Che tipo di conflitti possono nascere fra le diverse generazioni? Dallo studio risulta che i motivi di discussione possono nascere a proposito di alcune soft skill. Tra queste l’attitudine al problem solving, maggiormente presente nelle figure più adulte grazie all’esperienza maturata (lo dice il 43,8% del campione), seguita dalla poca propensione reciproca all’ascolto e voglia di imparare (36,4%) – dato avvertito più dai giovani (39%), e meno dai senior (32%). Per il 34,9% le discussioni possono nascere per via del differente livello di istruzione. E ancora, il fatto che la Gen Z, con la propria vita sempre connessa, sia abituata ad evadere le richieste in modo più veloce rispetto a colleghi con qualche anno in più (lo dice il 20% degli intervistati totali).

Filippo Saini, Head of Jobs di InfoJobs, ha dichiarato: “La collaborazione intergenerazionale sul lavoro è una grande opportunità per aziende e organizzazioni che ambiscano a essere sempre più competitive e attrattive per tutti i talenti. La sfida è facilitare il dialogo e la cooperazione tra i lavoratori attraverso modelli di business inclusivi e stili di leadership orientati all’ascolto e all’empatia.

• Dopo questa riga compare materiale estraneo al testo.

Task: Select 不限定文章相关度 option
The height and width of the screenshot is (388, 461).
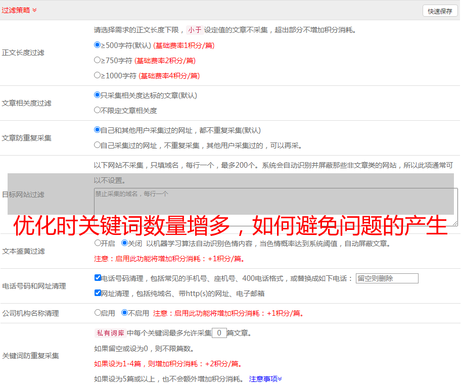Action: (x=98, y=110)
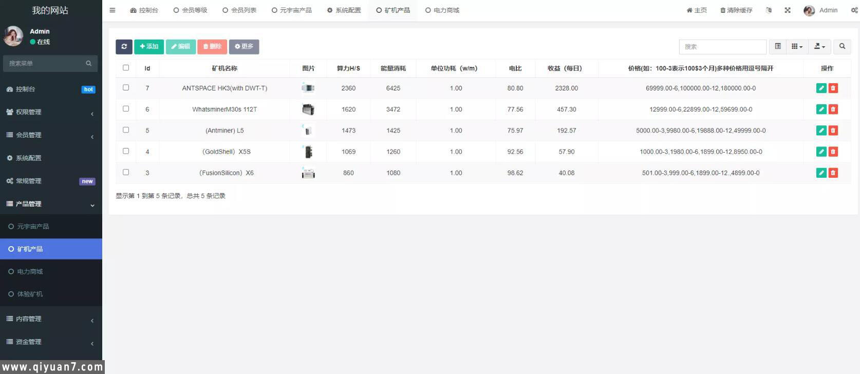Switch to the 电力商城 top tab
Image resolution: width=860 pixels, height=374 pixels.
[442, 10]
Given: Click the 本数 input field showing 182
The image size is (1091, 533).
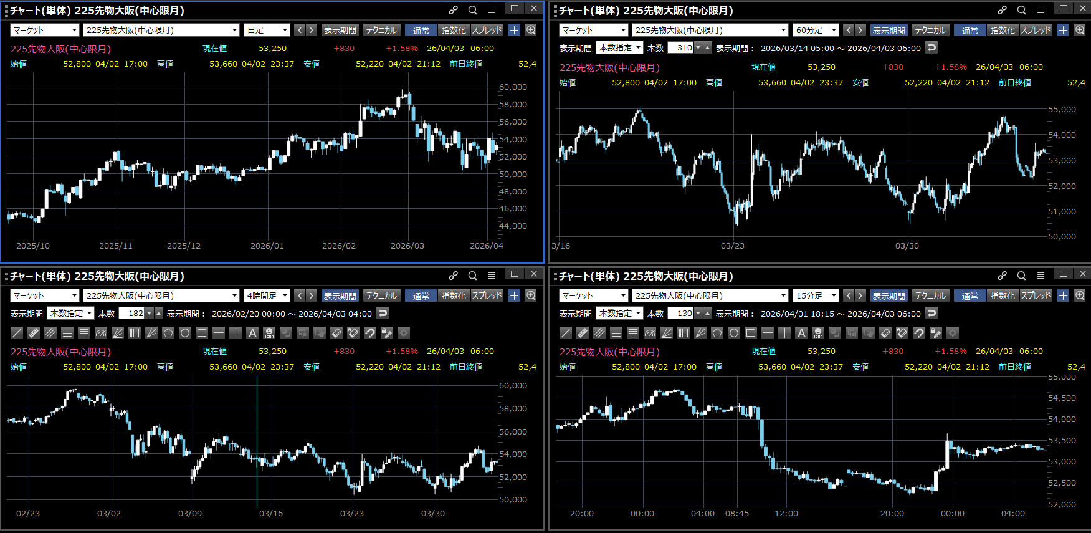Looking at the screenshot, I should pos(132,313).
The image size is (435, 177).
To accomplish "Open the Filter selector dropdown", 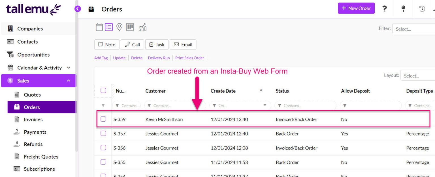I will coord(413,29).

In questo modo sarà possibile valorizzare e mettere a sistema competenze, abilità e caratteristiche personali e professionali definite anche, ma non solo, dall’età anagrafica, creando ambienti di lavoro stimolanti”.

Quiet Quitting o il Reverse Mentoring, come vengono affrontati?

Per quanto riguarda il Quiet Quitting, sembra sia un fenomeno sconosciuto per il 38,2%. Da quelli che ne conoscono il significato nel proprio ambiente lavorativo, viene visto come cross generazionale (31,3%), emerso soprattutto dopo il periodo della pandemia. Per il 19,2% è invece tipico delle figure più mature, che ormai non vedono davanti a sé prospettive di carriera e solo per l’11,3% si tratta di una tendenza delle giovani risorse.

Il Reverse Mentoring (ovvero le competenze trasversali e lo scambio tra le varie generazioni), risulta essere fondamentale: lo afferma il 75,3%, con un sostanziale equilibrio nella riposta per tutte le età. Per il 12,2%, tuttavia, è vero solo se si parla di competenze tecnologiche, mentre per il 12,6% un “mentore” è esclusivamente chi ha una consolidata esperienza nel ruolo.